Der Preis der Freiheit?
Gisa Stein wächst nahe Berlin auf. Ihr Traum ist es, Tänzerin zu werden. Sie schafft es bis an die Staatsoper, wo sie in die Fänge der Stasi gerät. In ihrer Verzweiflung versucht sie mit ihrem Ehemann Edgar in den Westen zu fliehen. Doch in einer kalten Januarnacht 1974 wird das Paar an der Grenze festgenommen und wegen Republikflucht zu 3,5 Jahren Haft verurteilt. Was Gisa dann im Frauenzuchthaus Hoheneck durchmacht, ist die Hölle. Von unzähligen Briefen, die ihr Mann Ed ihr über die lange Haftzeit schreibt, erreicht sie nur ein einziger.
„Hintern zusammen kneifen und durch!“, mit diesen Worten, die Gisa von ihrer russischen Ballettlehrerin eingebläut wurden und die für Selbstdisziplin stehen, schafft es die junge, sensible Gisa durch die Häftlingshölle. Erfolgsautorin Hera Lind hat die persönliche Geschichte von Gisa Stein aufgegriffen und erzählt sie in der Ich-Form. Da es sich um einen Tatsachenroman handelt, sorgt dies jedoch ein wenig für Verwirrung und wäre plausibler gewesen als Biografie (zumindest ihrer DDR-Zeit) der Tänzerin Gisa Stein anzupreisen.

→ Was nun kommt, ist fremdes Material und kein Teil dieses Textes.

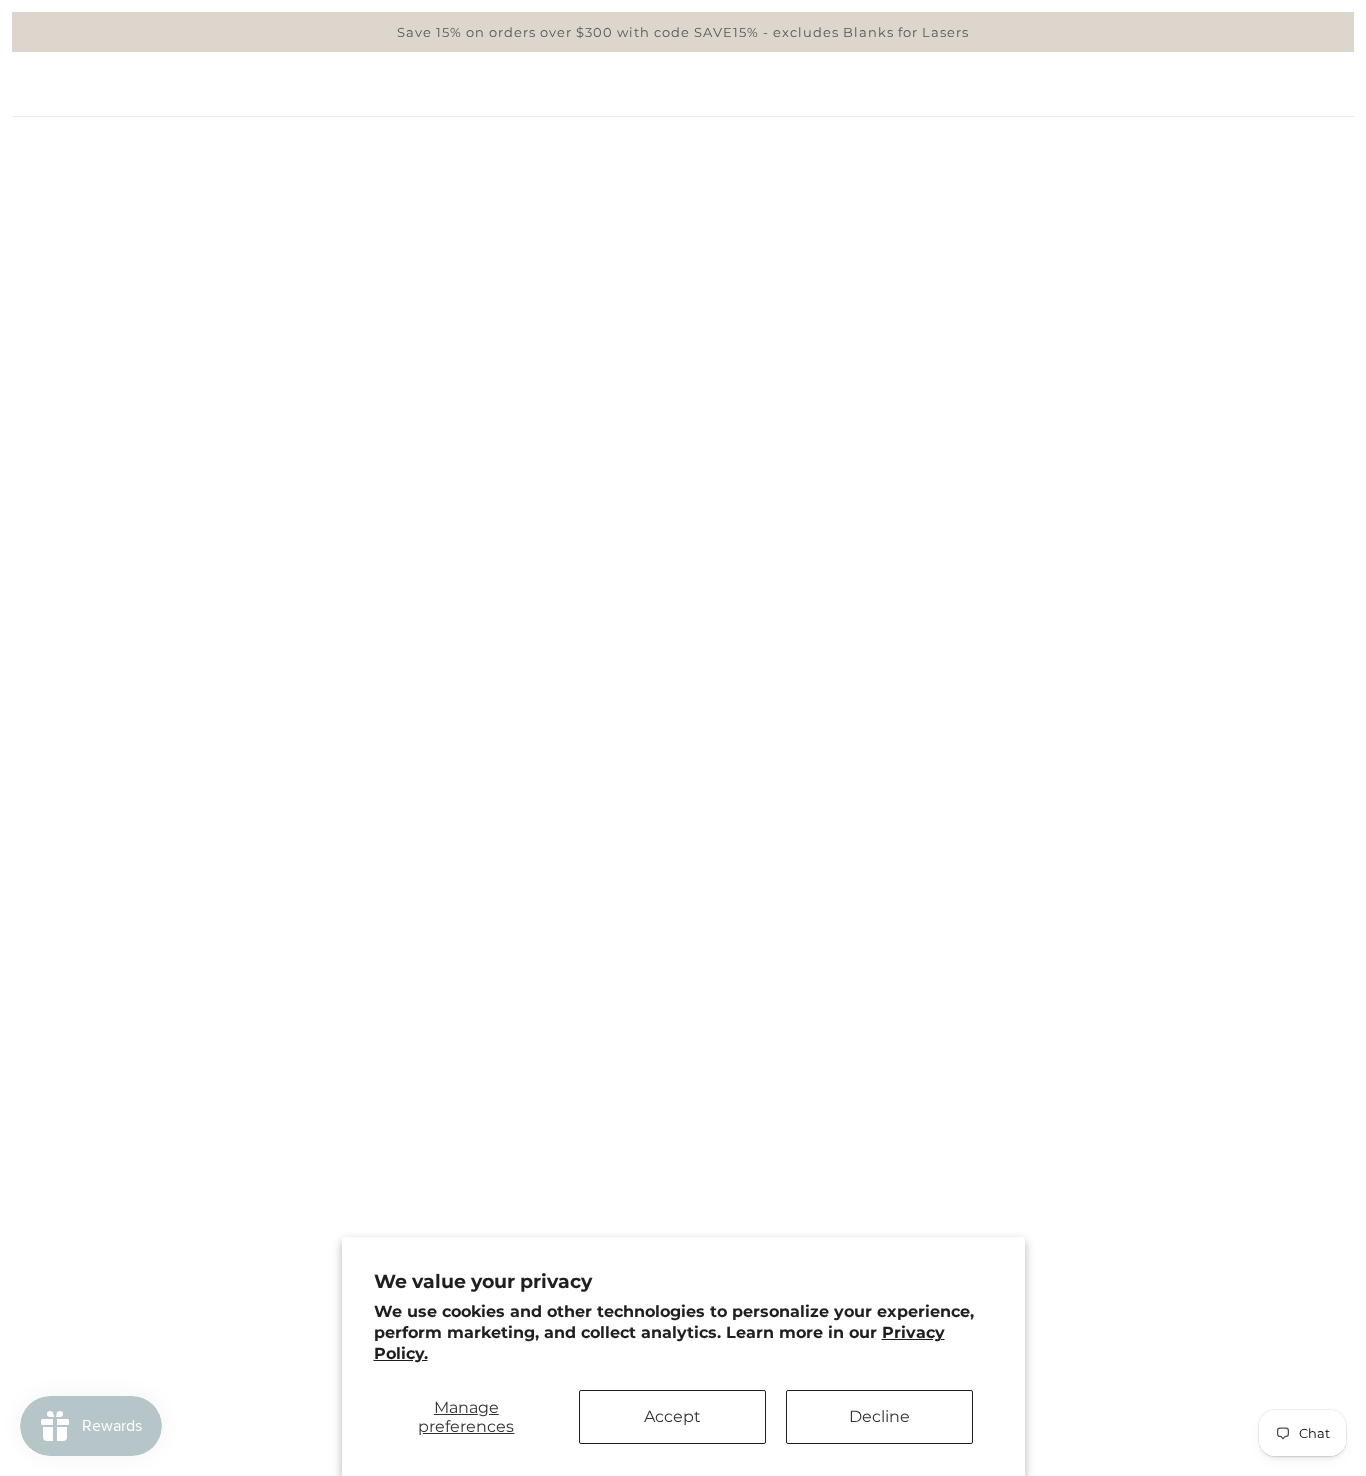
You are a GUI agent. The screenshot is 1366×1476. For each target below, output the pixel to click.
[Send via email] (1027, 979)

Denn die Sicht und Erfahrungen der Protagonistin sind höchstpersönlich und schmerzlich, vermitteln jedoch kein Gesamtbild der Situation der politischen Gefangenen der DDR.

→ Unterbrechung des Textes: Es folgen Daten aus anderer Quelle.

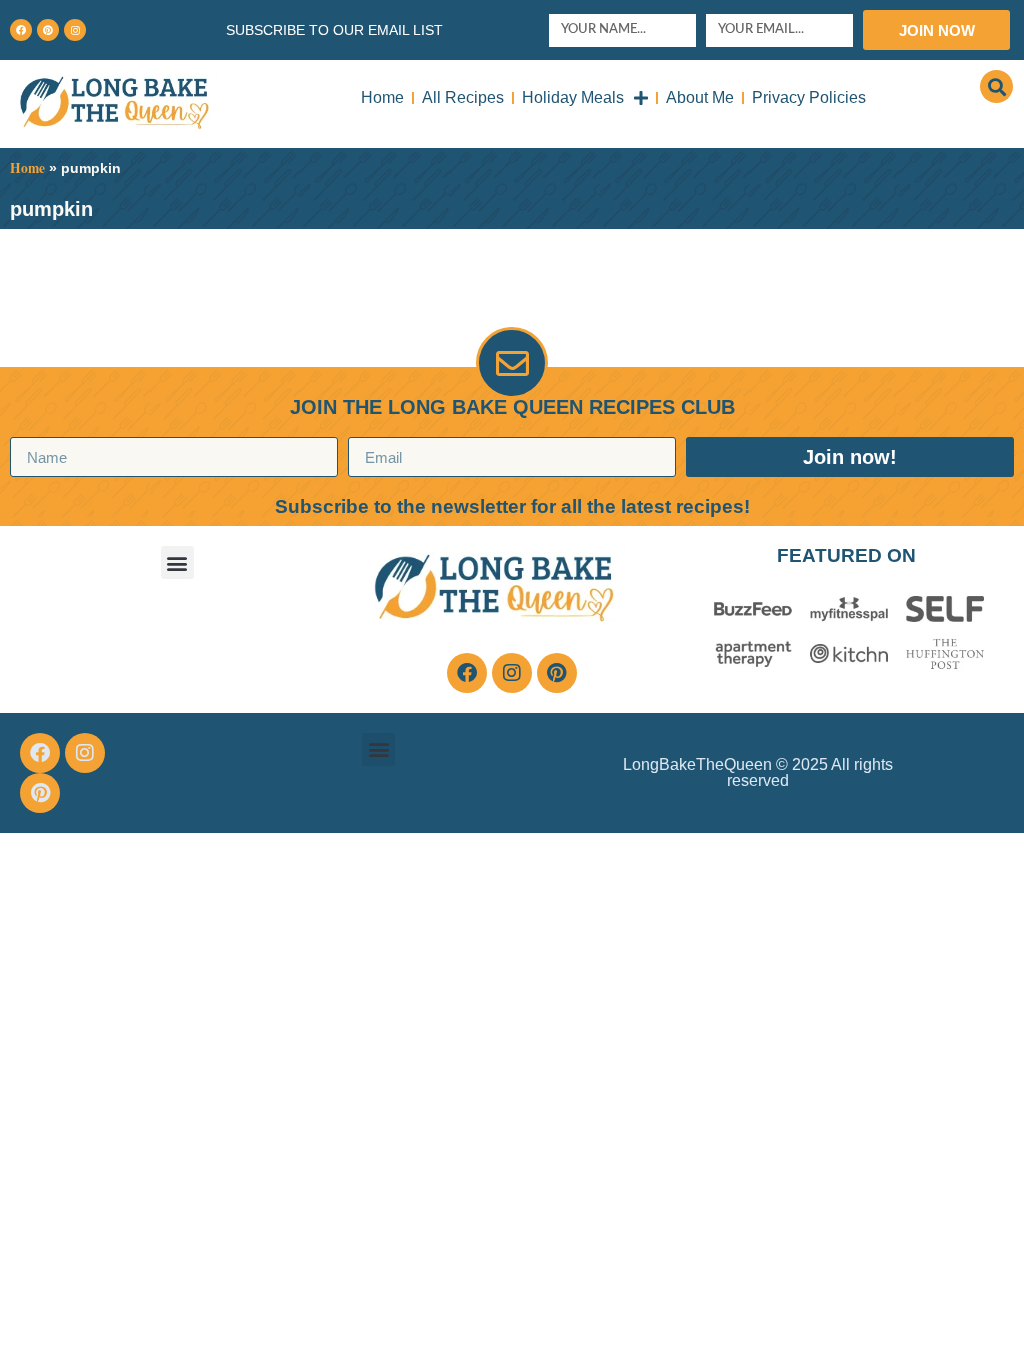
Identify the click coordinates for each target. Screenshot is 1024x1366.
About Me (700, 97)
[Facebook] (21, 30)
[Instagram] (75, 30)
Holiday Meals (573, 97)
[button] (996, 86)
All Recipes (463, 97)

An keiner Stelle werden Fakten wiedergegeben, ins Gesamtbild eingeordnet oder erklärt, sondern vermitteln nur das Bild von Gisa Stein. Hier hätte ich von Hera Lind, die die Geschichte erzählt, erwartet, dass sie eine breitere Perspektive einnimmt und Hintergrundinformation gibt, während sie die Geschichte erzählt. Doch das geschieht nicht, sondern die Biografie der schrecklichen DDR-Jahre, Flucht und Haft der Gisa Stein plätschern mit vielen Wiederholungen vor sich hin. Das schmälert natürlich keineswegs die Grauen, die die Protagonistin erlebt hat und nimmt auch nicht die Wichtigkeit dieses Zeitzeugnisses, das nicht in Vergessenheit geraten darf! Ganz im Sinne von Gustav Heinemann: „Man erkennt den Wert einer Gesellschaft daran, wie sie mit den schwächsten ihrer Glieder verfährt.“ Mit Bezug auf die politischen Gefangenen der DDR ein Armutszeugnis.
Gelesen wird das Hörbuch von Svenja Pages, die mich in die „Hölle war der Preis“ nicht überzeugen konnte. Die verschiedenen Dialekte, besonders das Sächsische, klingen sehr gestelzt und aufgesetzt – irgendwann überkam mich das Gefühl einer Endlosschleife. Die Botschaft des Werkes und die Frage, ob das Erleben der Hölle der Preis für die Freiheit gewesen sein sollte, sind wiederum sehr aktuell und sorgen für einen Nachklang. Die von Gisa Stein erlebten Ungerechtigkeiten können sinnbildlich noch heute für viele Schikanen stehen, denen Menschen in Unrechtssystemen ausgesetzt sind. Ein Zeitzeugnis, das ich nicht als klassischen Tatsachenroman empfehlen würde zu hören, sondern vielmehr als Biografie einer DDR-Tänzerin, der die Freiheit und ihr großer Traum genommen wurden. Ein Schicksal, das es verdient, gehört zu werden!